Do animals feel love? Some of us instinctively "know" this, while others say that's merely assigning human traits to animals.
Jonathan Balcome, author of the new book "Pleasurable Kingdom: Animals and the nature of Feeling Good" decided five years ago that animals do feel enjoyment and wrote the book to make his argument. According to Seattle Times writer Michael Bradbury,
Oxytocin, a hormone associated with human social bonding, is just as important in giving mother animals the inclination to care for their babies.
"Nature is replete with signs of parental love," Balcombe says, offering examples. Orca mothers watch as their calves explore and play. Chimpanzee infants cradle and groom logs as part of the transference of their mothers' love."
Well, that may be enjoyment, but it's not a "higher-order emotion," some scientists scoff.

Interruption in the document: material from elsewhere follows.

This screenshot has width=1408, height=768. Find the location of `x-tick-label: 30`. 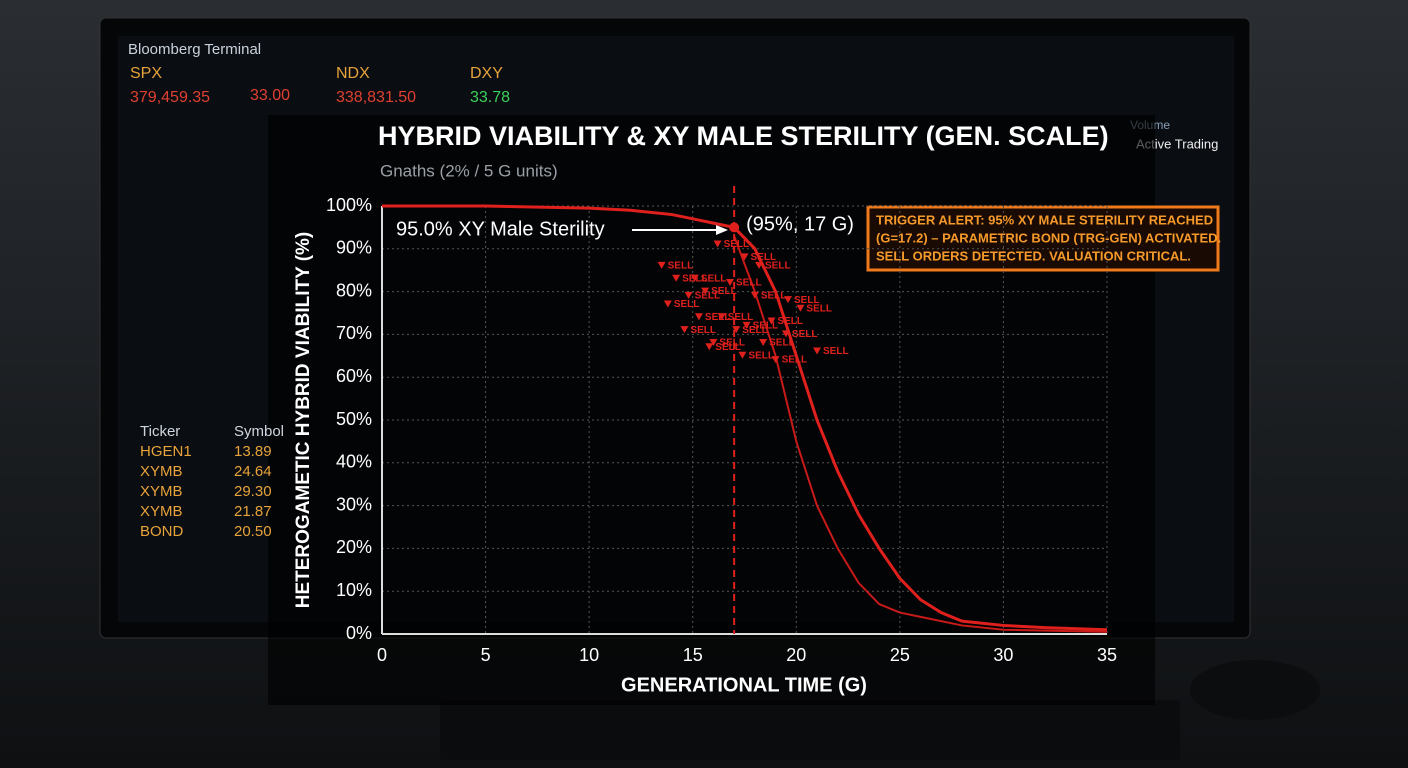

x-tick-label: 30 is located at coordinates (1003, 655).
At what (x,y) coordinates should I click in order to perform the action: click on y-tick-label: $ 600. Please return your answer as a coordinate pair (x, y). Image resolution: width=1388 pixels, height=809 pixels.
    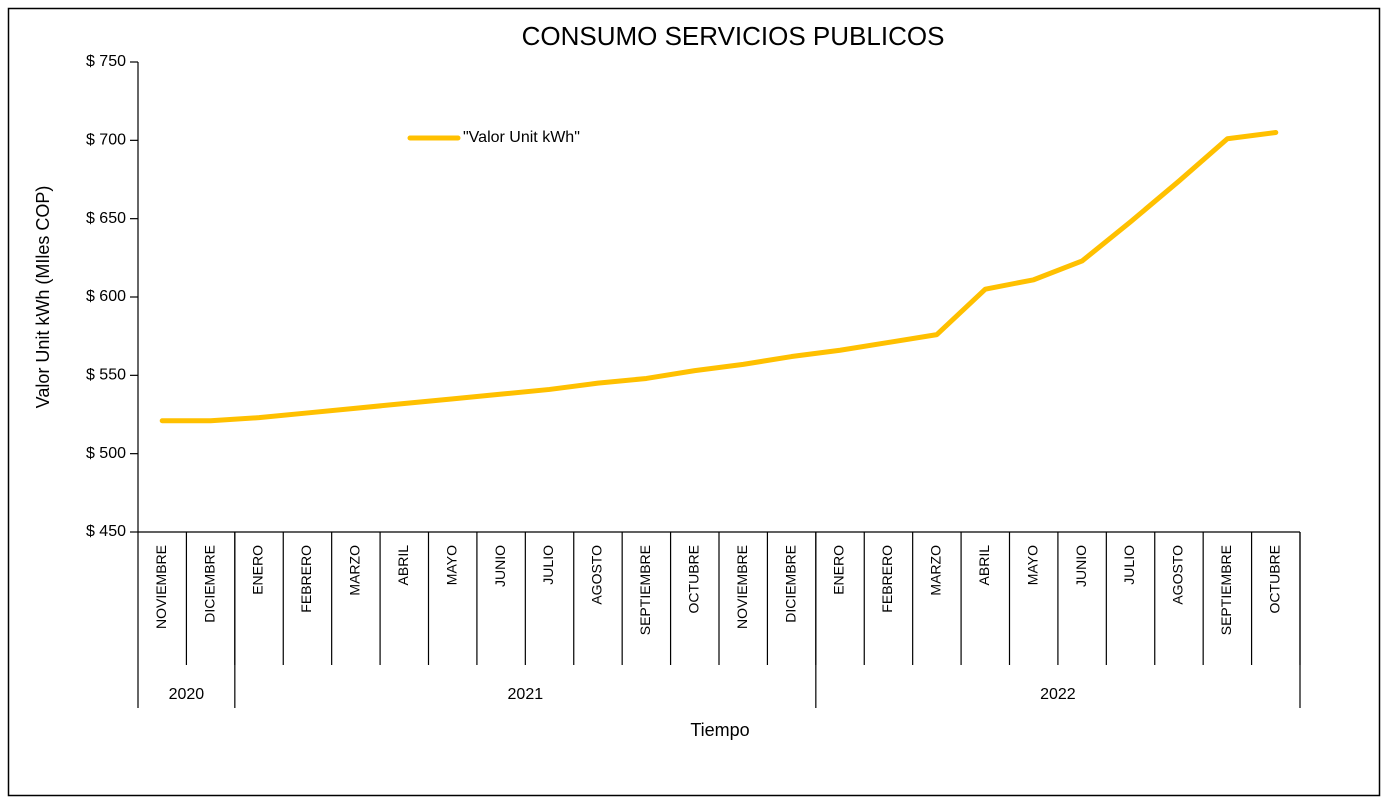
    Looking at the image, I should click on (106, 296).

Yet, not only mammals but birds and even earth worms share many of the elements of human biochemistry that play our bodies into emotion. We now know that the brain releases norepinephrine when we're sexually attracted to someone and dopamine when we touch them.When we have sex, dopamine stimulates the brain's reward center while oxytocin stiumulates receptors there and in the parts of the brain used for social memory. Those chemicals feel like love to us.
In the article,
"[Scoffer and biologist Jim] Ha concedes that "to a degree" scientists can see animal brains respond the same way human brains respond in similar situations. But high-resolution brain scans only capture simple, physiological emotions that involve the release of specific brain chemicals.
And it feels good. A monkey probably doesn't think, "Oh, I'm in love." But she wants to do it again.